According to John Van Antwerp Fine Jr., it was hard to find Serbs in this area since the Byzantine sources were limited to the southern coast, but it is possible that among other tribes existed a tribe or group of small tribes of Serbs. However, opposing to Fine, Tibor Živković says that the second-hand accounts given to the Franks by their agents in Siscia and Croatia establish the existence of some sort of a Serbian claim to rule and have political power over parts of (Roman) Dalmatia, similar to the analogous Frankish claim, but not necessarily settlement outside of places already known from other sources.

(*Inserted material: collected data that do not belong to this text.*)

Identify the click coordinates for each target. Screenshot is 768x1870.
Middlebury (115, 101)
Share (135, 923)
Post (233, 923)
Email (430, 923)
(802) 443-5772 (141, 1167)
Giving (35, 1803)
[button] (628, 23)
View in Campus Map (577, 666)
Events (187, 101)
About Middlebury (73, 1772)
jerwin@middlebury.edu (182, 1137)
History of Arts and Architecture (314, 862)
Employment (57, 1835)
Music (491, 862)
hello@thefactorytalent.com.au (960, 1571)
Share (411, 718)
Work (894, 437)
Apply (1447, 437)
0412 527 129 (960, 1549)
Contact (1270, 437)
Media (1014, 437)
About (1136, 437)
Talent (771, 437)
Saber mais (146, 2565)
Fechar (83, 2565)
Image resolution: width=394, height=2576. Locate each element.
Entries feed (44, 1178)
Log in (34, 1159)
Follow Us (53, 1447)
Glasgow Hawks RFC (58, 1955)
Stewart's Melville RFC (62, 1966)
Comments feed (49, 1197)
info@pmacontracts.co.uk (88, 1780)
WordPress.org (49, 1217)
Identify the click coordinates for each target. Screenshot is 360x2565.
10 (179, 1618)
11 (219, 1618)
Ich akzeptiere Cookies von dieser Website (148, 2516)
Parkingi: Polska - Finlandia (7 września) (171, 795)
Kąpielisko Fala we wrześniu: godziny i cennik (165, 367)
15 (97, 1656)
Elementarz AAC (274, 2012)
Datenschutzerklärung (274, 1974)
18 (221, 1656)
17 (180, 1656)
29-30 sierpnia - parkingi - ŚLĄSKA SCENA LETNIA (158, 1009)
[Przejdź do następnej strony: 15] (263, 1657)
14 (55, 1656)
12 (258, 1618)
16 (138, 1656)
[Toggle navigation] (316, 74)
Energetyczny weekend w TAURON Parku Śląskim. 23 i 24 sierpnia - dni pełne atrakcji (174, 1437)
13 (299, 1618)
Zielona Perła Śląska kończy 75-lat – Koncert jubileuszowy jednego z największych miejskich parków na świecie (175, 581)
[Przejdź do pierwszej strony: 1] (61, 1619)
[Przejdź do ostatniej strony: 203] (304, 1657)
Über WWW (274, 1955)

According to Neven Budak, it's difficult to pinpoint a place within the former Roman province of Dalmatia, but most probably was in central or eastern Bosnia.

==Death==

Soon after the incident with the Serbs, Ljudevit sent an envoy to the Frankish court, claiming that he is ready to recognize the Frankish Emperor Louis the Pious as his supreme ruler. However, he again fled, now to Ljudemisl, Borna's uncle in Dalmatia which was the time ruled by new duke Vladislav. In the end Ljudemisl killed him.

==Sources==
- Royal Frankish Annales Annales Regni Francorum ed. G. H. Pertz. Monumenta Germanicae Historica, Scriptores rerum Germanicarum 6, (Hannover 1895) for the years 819-822.
- Scholz, Bernhard Walter (1970). "Carolingian Chronicles: Royal Frankish Annals and Nithard's Histories"
- Life of the Emperor Louis (Vita Hludowici), ed. E. Tremp. Monumenta Germaniae Historica: Scriptores rerum Germanicarum 64 (Hannover 1995) chapters 31-35.
- Moravcsik, Gyula (1967). "Constantine Porphyrogenitus: De Administrando Imperio"
- Novaković, Relja (1981). "Gde se nalazila Srbija od VII do XII veka" Google Books
- Goldstein, Ivo (1985). "Ponovno o Srbima u Hrvatskoj u 9. stoljeću"
- Curta, Florin (2006). "Southeastern Europe in the Middle Ages, 500–1250"
- Živković, Tibor (2011). "Homage to Academician Sima Ćirković"
- Budak, Neven (2018). "Hrvatska povijest od 550. do 1100."